■ DATASET ROWS

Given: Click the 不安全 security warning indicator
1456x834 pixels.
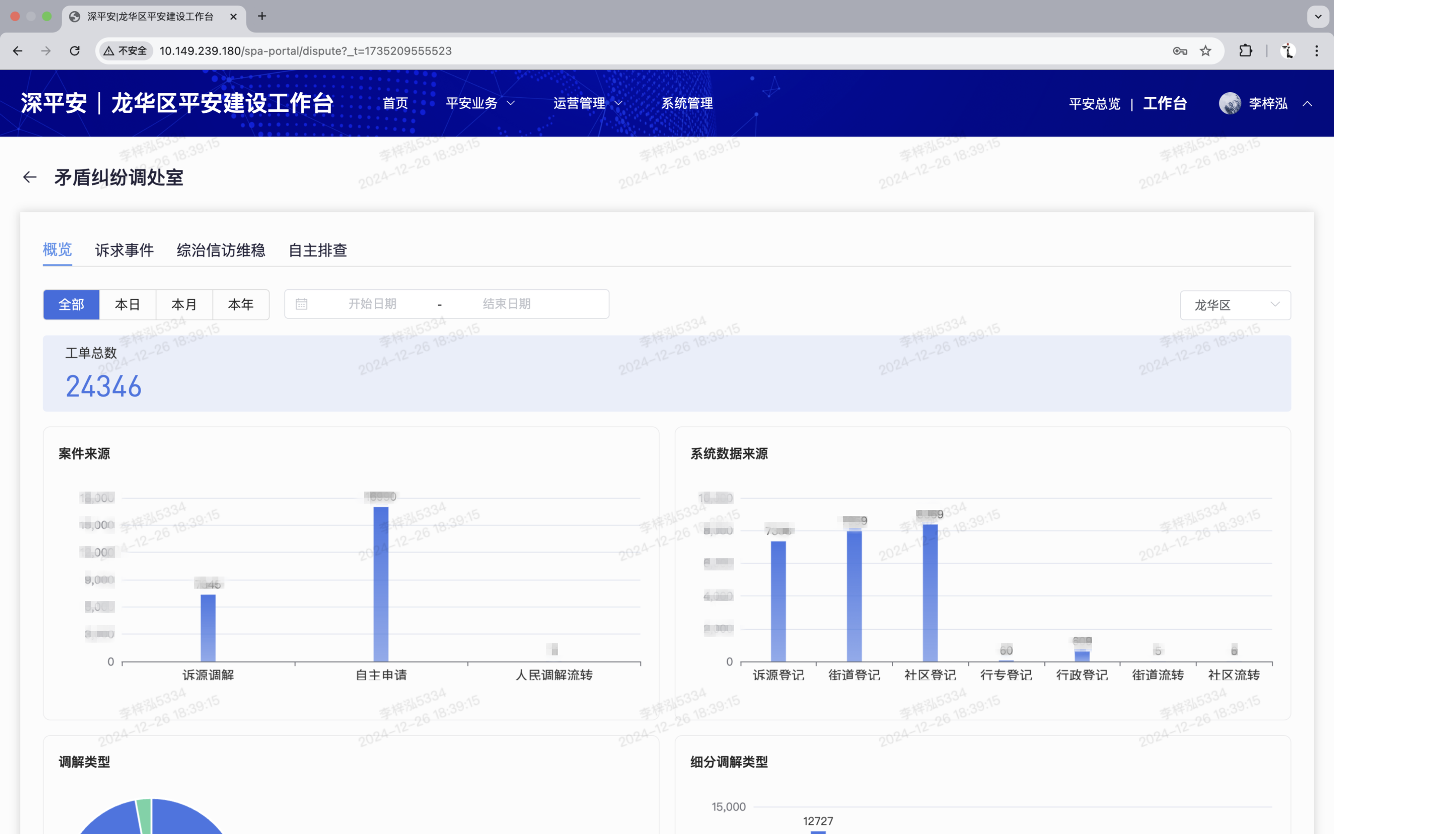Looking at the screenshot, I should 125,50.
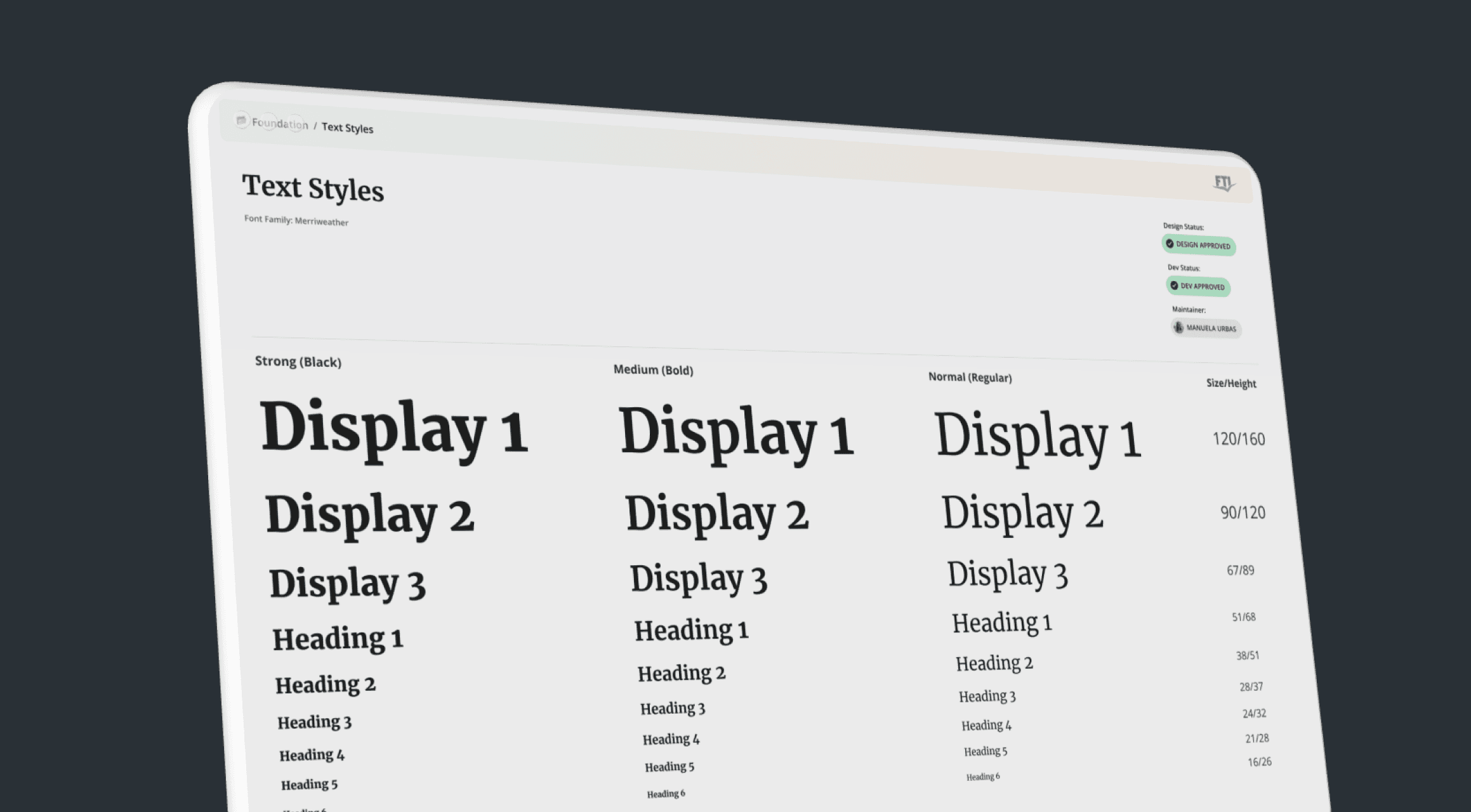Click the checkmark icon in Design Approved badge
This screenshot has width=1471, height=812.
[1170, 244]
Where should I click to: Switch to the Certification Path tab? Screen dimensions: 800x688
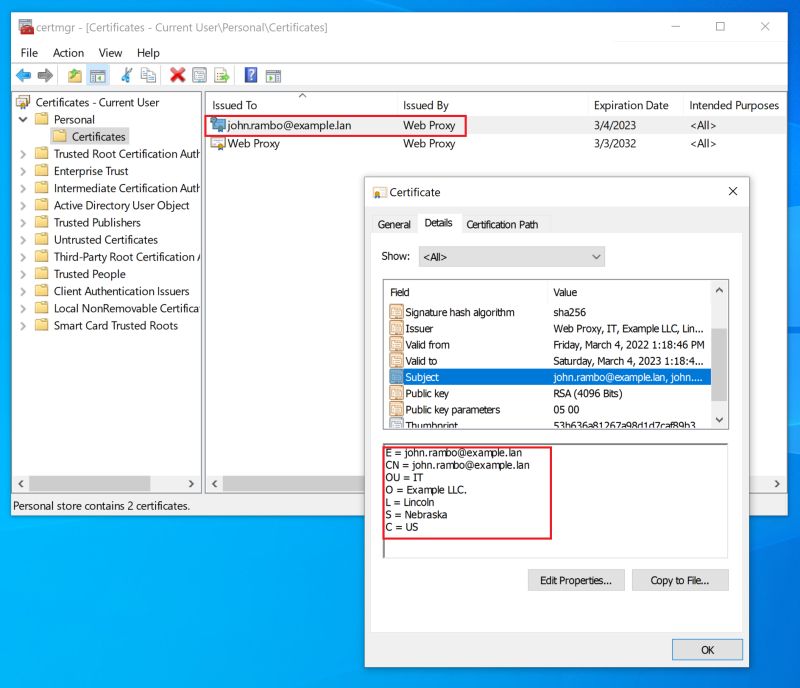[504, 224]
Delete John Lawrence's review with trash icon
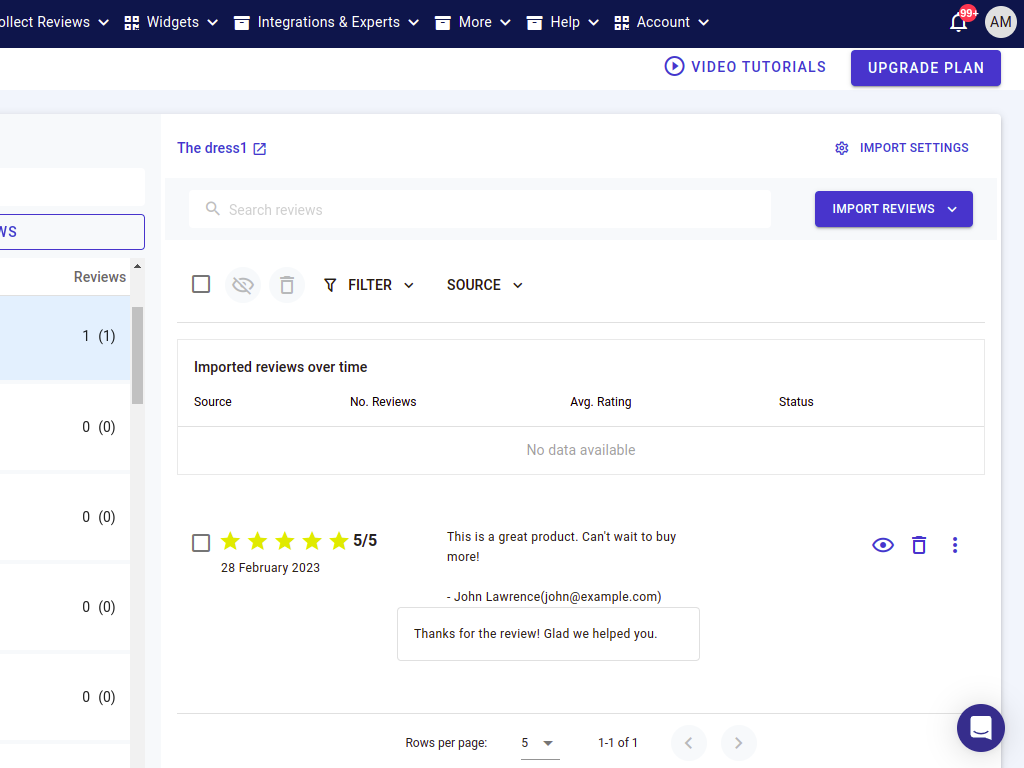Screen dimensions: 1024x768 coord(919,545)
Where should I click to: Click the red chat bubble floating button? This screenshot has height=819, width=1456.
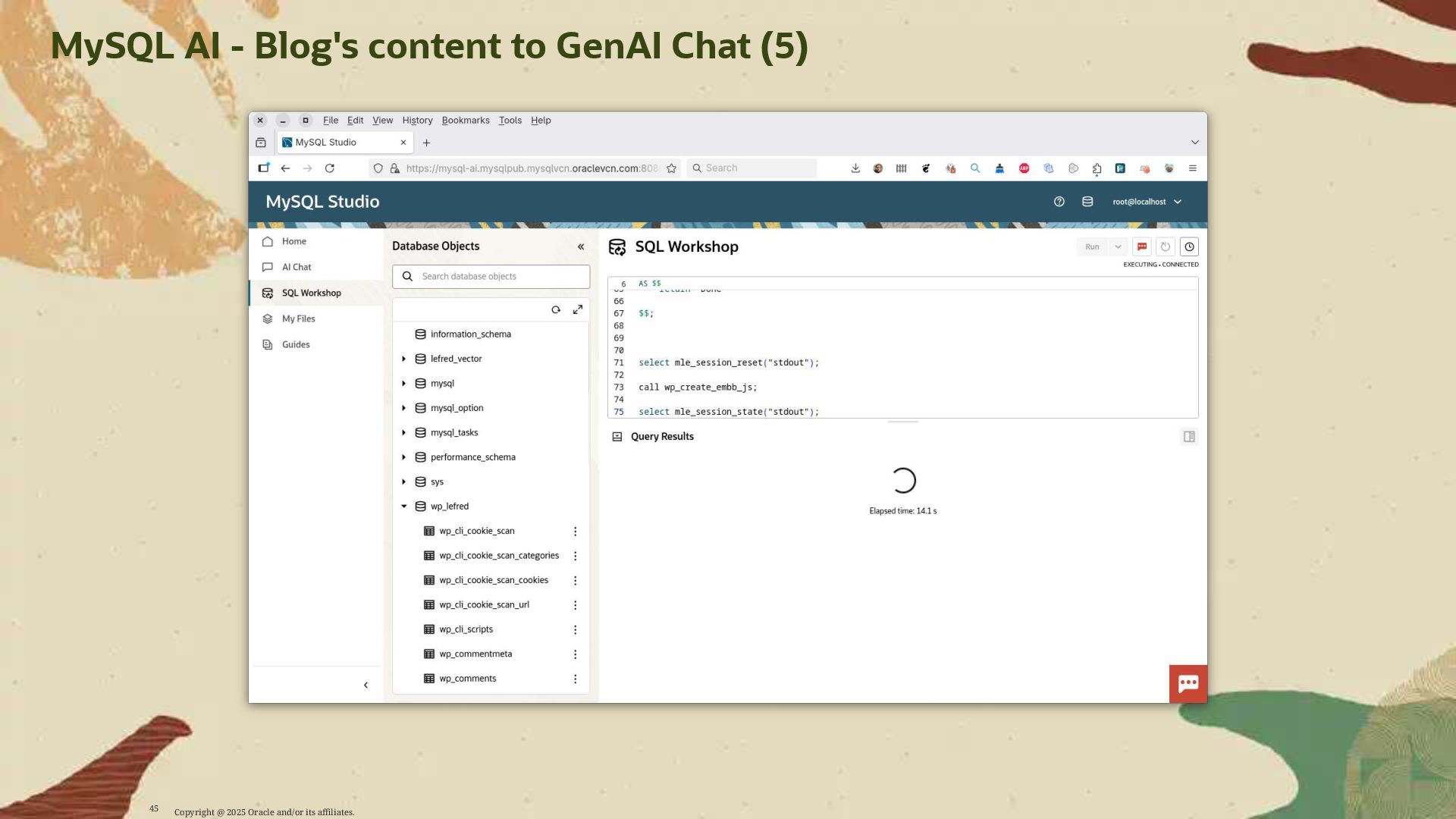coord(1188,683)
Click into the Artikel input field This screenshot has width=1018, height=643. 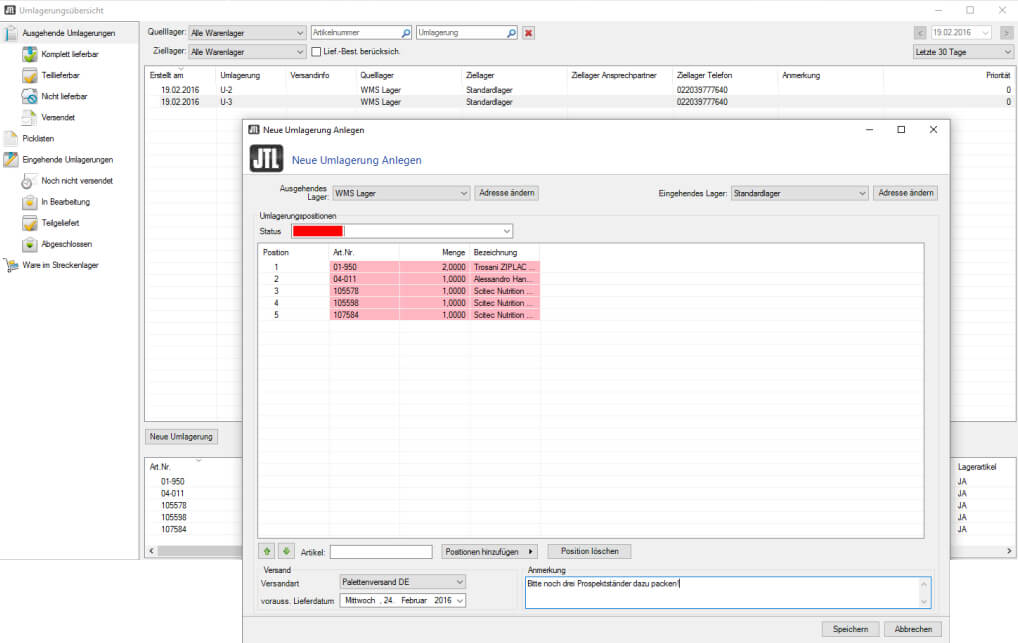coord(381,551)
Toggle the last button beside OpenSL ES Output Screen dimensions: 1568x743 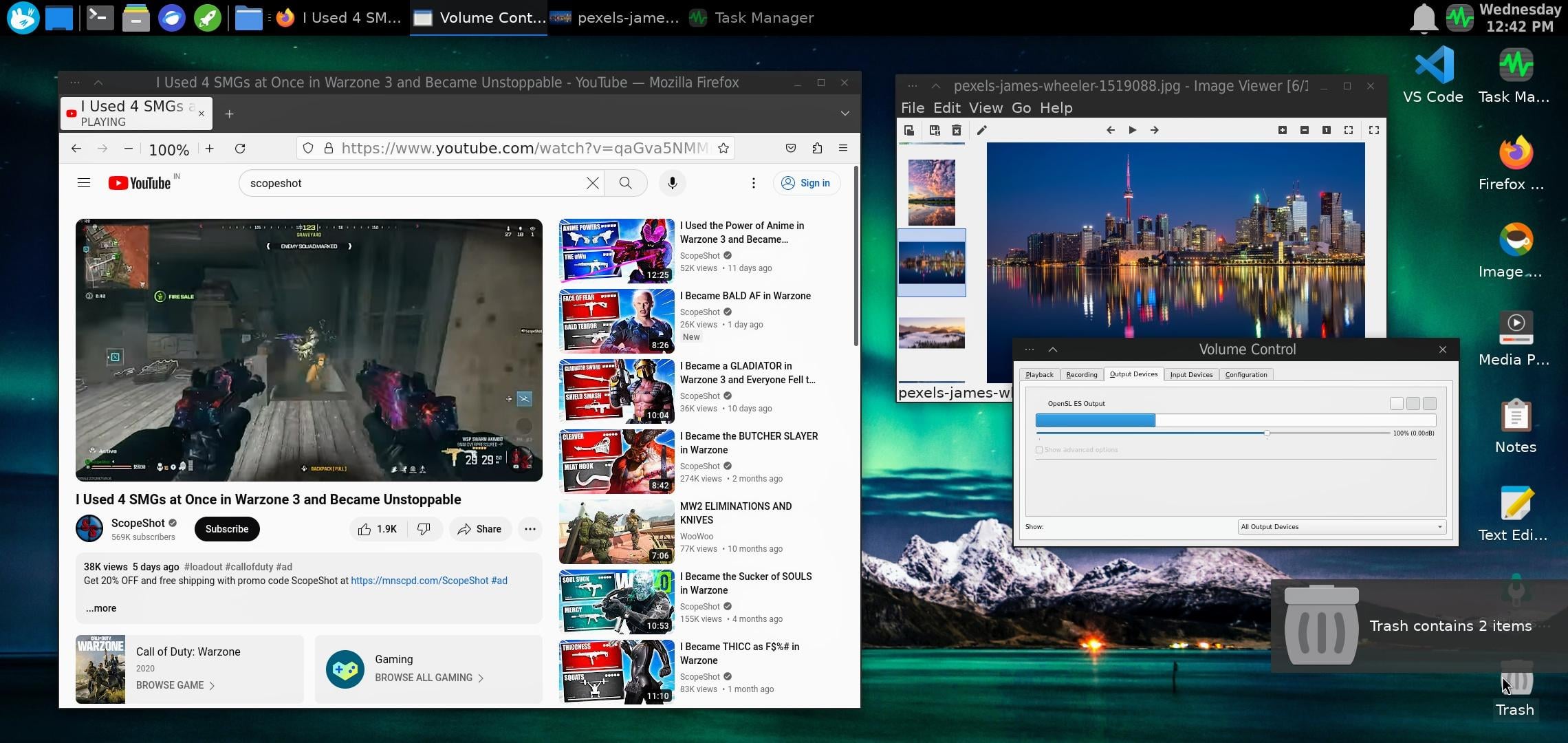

■ TASK OBJECTIVE
Could you format the listing as a numbered list, beginning at its first line and stopping after the line that contains "Screen dimensions: 1024x768 coord(919,545)", with both ends included? Leave out blank lines and the pictures.

■ PROBLEM SOLUTION
1. Given: Click the 不安全 security warning indicator
2. 1456x834 pixels.
3. Looking at the screenshot, I should 125,50.
4. Click the checkmark icon in Design Approved badge
5. This screenshot has width=1471, height=812.
6. [1170, 244]
7. Where should I click to: Switch to the Certification Path tab? Screen dimensions: 800x688
8. [504, 224]
9. Delete John Lawrence's review with trash icon
10. Screen dimensions: 1024x768 coord(919,545)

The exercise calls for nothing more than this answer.